To replicate the example we could use

public class Actor
{
    private IEnumerable<IUpdateAction> _updateActions;

    public Actor(){
        _updateActions = new List<IUpdateAction>{
            new DelegateUpdateAction((Action)UpdateMovement),
            new DelegateUpdateAction((()=>{ }), true, () => IsIncapacitated),
            new DelegateUpdateAction((Action)UpdateInventory, true, () => IsInventoryOpened),
            new DelegateUpdateAction((Action)Fire, true, () => Input.HasAction(Actions.Fire)),
            new DelegateUpdateAction(() => Move(Input.Axis), true, () => Input.HasAction(Actions.Move))
        };
    }

    private Input Input { get; set; }

    public void Update()
    {
        foreach(var action in _updateActions)
        {
            if (action.ShouldUpdate())
            {
                if (action.Update())
                    break;
            }
        }
    }

    #region Actions

    private bool IsIncapacitated { get; set; }
    private bool IsInventoryOpened { get; set; }

    private void UpdateMovement()
    {
    }

    private void UpdateInventory()
    {
    }

    private void Fire()
    {
    }

    private void Move(string axis)
    {
    }

    #endregion
}

The actions are executed in the order in which they are registered, so this gives us the ability to inject a new action into the execution sequence at any point.

• UpdateMovement() always happens and doesn't return
• IsIncapacitated() is a test with a null action. It returns if executed so we get our 'do-nothing-else-if-incapacitated' behaviour
• UpdatedInventory() occurs if the inventory is open and then returns
• Each of the HasAction checks return if executed.

Note If I have read the question better before writing the code I would have reversed the defaults as most actions seem to be 'return if executed'.

If we need to add 'UpdatePhysics()', we add a method to the class and add an entry in the appropriate place in the list of update actions. No changes to the Update method.

If we have derived classes with different actions we can add the facility to add (or remove) actions in the derived classes and either inherit and modify the default actions or replace them with a different set.

Answer 8

After seeing the other solutions I can't think of a truly dynamic solution that has only the functions you want to call in the update loop.

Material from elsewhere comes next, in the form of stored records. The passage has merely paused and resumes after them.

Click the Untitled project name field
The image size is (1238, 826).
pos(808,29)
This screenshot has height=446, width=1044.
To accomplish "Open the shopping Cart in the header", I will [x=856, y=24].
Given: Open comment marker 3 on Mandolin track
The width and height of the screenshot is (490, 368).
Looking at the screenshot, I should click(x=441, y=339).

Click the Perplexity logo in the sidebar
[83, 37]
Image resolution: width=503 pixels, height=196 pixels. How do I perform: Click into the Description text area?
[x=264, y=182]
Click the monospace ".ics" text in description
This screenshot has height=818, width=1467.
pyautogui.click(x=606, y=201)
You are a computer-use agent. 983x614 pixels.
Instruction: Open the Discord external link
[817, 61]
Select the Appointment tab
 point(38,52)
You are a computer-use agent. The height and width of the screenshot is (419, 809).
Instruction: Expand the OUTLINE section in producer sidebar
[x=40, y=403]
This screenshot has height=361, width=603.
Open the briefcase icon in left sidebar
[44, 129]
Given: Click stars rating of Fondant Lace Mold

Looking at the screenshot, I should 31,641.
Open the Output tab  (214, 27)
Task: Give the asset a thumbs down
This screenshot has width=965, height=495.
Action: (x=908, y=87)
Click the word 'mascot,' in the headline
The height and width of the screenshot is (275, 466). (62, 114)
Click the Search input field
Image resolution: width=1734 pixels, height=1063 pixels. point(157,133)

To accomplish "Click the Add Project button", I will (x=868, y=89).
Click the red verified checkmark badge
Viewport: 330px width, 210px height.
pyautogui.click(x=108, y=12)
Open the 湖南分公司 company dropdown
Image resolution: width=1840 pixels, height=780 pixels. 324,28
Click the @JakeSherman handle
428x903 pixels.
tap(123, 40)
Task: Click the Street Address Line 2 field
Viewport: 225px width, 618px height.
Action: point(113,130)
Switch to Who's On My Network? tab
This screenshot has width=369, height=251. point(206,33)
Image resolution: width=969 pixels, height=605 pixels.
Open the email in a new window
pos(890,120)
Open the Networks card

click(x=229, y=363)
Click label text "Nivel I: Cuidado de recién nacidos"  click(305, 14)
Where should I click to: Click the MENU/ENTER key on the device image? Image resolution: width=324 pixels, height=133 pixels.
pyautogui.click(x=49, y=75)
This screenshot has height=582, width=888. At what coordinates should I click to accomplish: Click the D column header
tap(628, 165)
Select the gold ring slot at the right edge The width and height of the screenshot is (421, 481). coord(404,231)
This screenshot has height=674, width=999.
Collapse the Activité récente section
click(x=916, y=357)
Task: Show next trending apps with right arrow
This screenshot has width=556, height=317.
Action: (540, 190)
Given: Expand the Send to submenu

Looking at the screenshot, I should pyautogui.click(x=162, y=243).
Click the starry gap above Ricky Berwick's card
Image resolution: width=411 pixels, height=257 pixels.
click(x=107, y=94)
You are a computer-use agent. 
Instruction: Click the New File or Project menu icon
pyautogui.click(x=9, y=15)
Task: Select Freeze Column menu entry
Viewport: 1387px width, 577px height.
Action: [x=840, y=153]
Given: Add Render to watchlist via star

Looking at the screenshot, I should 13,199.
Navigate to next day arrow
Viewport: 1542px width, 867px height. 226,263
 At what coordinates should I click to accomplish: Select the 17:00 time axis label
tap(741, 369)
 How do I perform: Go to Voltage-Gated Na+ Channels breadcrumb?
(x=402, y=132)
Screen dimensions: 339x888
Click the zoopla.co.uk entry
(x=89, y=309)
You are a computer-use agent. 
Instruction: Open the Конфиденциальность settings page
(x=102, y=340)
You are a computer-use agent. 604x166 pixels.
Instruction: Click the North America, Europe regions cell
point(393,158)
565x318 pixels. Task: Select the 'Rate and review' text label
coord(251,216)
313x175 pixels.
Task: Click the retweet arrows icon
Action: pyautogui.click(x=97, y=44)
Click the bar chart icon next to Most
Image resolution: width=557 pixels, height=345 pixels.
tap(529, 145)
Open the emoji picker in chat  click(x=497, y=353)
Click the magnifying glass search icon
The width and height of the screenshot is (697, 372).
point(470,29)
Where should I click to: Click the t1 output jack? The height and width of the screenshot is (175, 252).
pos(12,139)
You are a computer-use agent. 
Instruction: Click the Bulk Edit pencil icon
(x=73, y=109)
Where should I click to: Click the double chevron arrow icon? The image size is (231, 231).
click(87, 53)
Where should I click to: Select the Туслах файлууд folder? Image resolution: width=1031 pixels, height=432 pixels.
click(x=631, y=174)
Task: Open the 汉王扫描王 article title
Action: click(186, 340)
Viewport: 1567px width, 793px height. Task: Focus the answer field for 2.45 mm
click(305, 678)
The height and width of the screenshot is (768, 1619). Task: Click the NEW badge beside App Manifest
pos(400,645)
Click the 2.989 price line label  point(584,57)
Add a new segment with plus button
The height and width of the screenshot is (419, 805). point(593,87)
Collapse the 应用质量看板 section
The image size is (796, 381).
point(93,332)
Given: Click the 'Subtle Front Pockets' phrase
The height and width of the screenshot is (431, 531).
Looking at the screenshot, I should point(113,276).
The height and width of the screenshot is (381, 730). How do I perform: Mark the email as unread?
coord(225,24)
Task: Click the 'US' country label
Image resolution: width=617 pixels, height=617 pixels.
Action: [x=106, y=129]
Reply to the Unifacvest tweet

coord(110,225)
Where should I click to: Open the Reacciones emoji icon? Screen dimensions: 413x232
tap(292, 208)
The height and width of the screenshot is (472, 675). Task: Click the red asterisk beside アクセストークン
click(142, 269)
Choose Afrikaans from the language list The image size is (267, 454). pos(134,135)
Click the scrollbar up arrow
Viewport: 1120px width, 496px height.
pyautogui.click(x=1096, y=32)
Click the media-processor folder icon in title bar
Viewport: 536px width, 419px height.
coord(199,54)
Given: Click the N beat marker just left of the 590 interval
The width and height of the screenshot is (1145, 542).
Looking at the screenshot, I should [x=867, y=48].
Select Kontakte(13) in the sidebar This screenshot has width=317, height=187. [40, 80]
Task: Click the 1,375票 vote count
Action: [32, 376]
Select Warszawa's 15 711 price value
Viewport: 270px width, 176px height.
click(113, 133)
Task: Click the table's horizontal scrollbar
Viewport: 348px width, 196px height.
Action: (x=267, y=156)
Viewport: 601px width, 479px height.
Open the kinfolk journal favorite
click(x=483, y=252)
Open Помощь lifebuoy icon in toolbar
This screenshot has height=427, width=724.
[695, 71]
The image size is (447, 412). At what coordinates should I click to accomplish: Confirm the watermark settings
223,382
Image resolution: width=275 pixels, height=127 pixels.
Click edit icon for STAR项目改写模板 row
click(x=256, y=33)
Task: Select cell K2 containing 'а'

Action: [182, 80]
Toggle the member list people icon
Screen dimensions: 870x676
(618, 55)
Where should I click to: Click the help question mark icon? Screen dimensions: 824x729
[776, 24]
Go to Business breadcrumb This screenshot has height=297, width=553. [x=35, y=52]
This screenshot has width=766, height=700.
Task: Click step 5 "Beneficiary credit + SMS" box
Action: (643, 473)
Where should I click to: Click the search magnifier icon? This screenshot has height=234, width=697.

Here are some ideas though I doubt any of them are better than making a good design. Joe C has the correct idea of how you should structure this kind of thing.

---

You could make a container of actions that need to be performed each update loop. Remove and add specific actions depending on the changes to circumstances. Such as a IsNowIncapacitated event that remove the Handling action from the list. Though I have little experience with actions, I believe you can set up delegates that the actions point to. Not sure what the cost to performance is.

A temporary thing you could do so you can keep adding logic is have your return statements return a void function with some constant logic you want performed, though all it really will do is separate your update code between two methods. It is not very neat or as efficient as structuring your code appropriately like in Joe C's example.

public void PostUpdate()
{
    //stuff that always happens
    PhysicsUpdate();
}

 public void Update()
{
    UpdateMovement();

    if (IsIncapacitated)
        return PostUpdate();

    if (IsInventoryOpened)
    {
        UpdateInventory();
        return PostUpdate();
    }
}